На это бойкая вдова ловко отвѣтила ему: «мой милый братъ! вы очень ошибаетесь, и какъ видно мыслите еще по старому, если находите, что я дурно сдѣлала, влюбившись въ этого глупца, потому что въ той
Такъ же точно, Санчо, въ томъ, для чего мнѣ нужна Дульцинея, она можетъ столько же значить, какъ любая принцесса. Не нужно думать, чтобы всѣ дамы, воспѣтыя поэтами, были предметами ихъ страсти. Неужели ты полагаешь, что всѣ эти Амариліи, Фили, Сильвы, Діаны, Галатеи, Алисы и другія, которыми переполнены наши книги, романсы, прилавки цирюльниковъ и театры, были живыми созданіями съ тѣломъ и костьми и предметами любви воспѣвавшихъ ихъ поэтовъ? нисколько; онѣ жили только въ воображеніи писателей, пріискивавшихъ героинь для своихъ поэмъ, и желавшихъ казаться влюбленными, или по крайней мѣрѣ, способными влюбляться. Поэтому для меня довольно, если и могу воображать себѣ, что Альдонзо Лорензо и умна и прекрасна. До родословной же ея намъ нѣтъ никакого дѣла; мы вѣдь не намѣрены облачать ее въ одежду канонисы; а потому справокъ о ея знатности наводить намъ не въ чему, и я могу быть вполнѣ убѣжденнымъ, что она одна изъ самыхъ знатныхъ принцессъ. Два достоинства, Санчо, болѣе всего способны заставить любить себя: красота и доброе имя, и тѣмъ и другимъ Дульцинея обладаетъ въ самой высокой степени.

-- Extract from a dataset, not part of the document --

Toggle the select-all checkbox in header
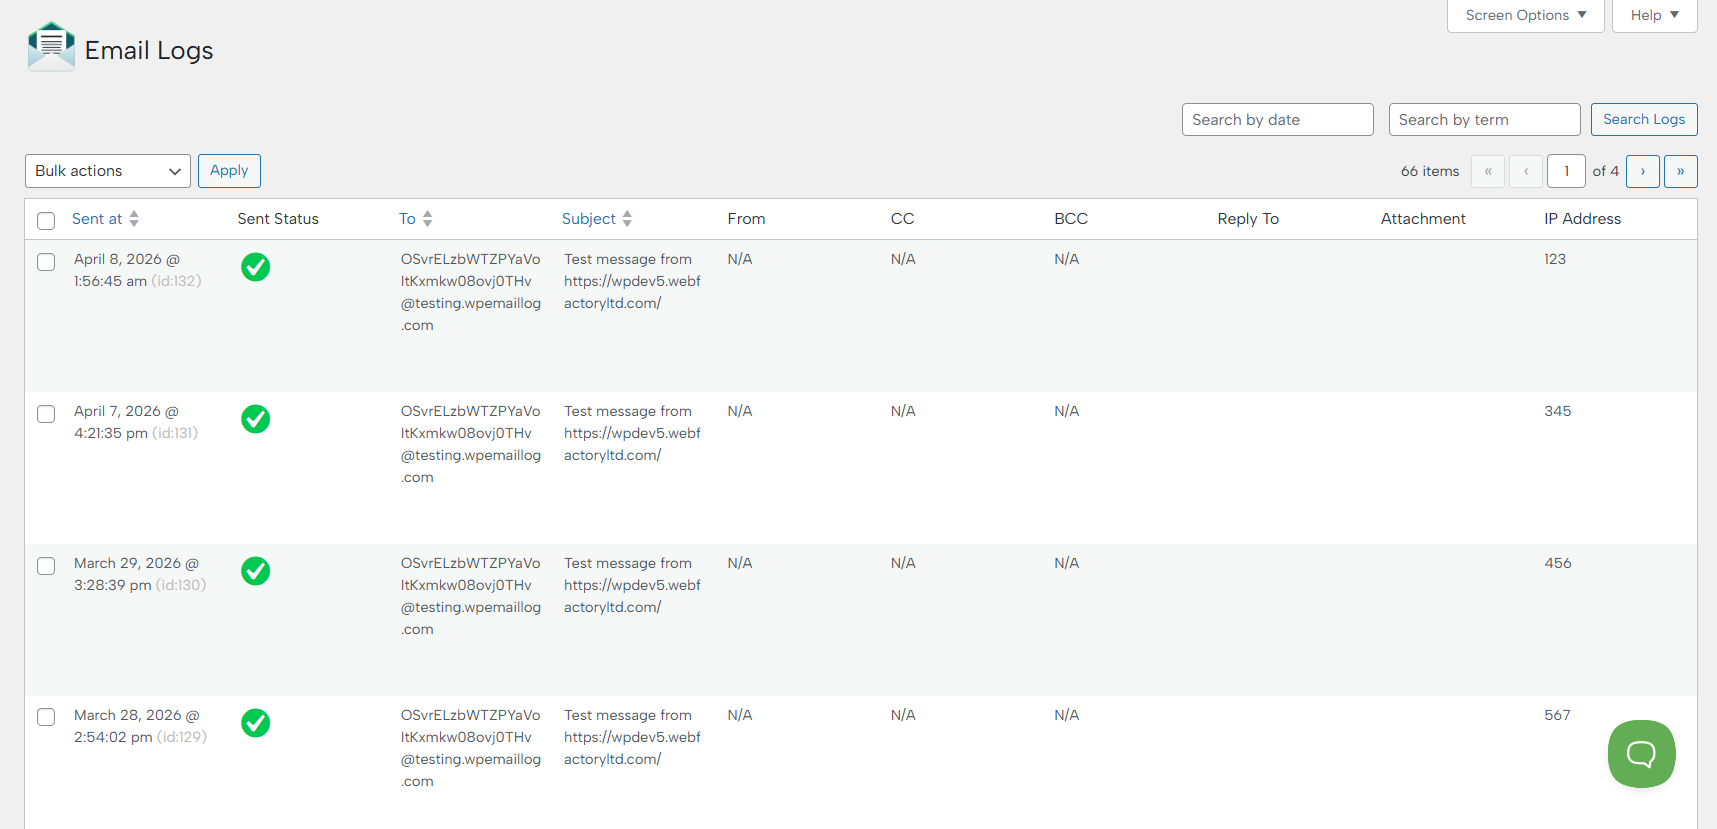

Никто не можетъ сравняться съ нею въ красотѣ, и мало это пользуется такой безуворизненной репутаціей, какъ она. Но не распространяясь объ этомъ, скажу только, что я вообразилъ себѣ мою даму такою, какою мнѣ хотѣлось, придавъ ей и красоту и знатность, и не сравниться съ этимъ чудеснымъ образомъ ни Эленамъ, ни Лукреціямъ, ни всевозможнымъ героинямъ древней Греціи, Рима и народовъ варварскихъ. Пусть каждый говоритъ объ этомъ что ему угодно; и если невѣжды осудятъ меня, то люди благоразумные взглянутъ быть можетъ за это дѣло иначе.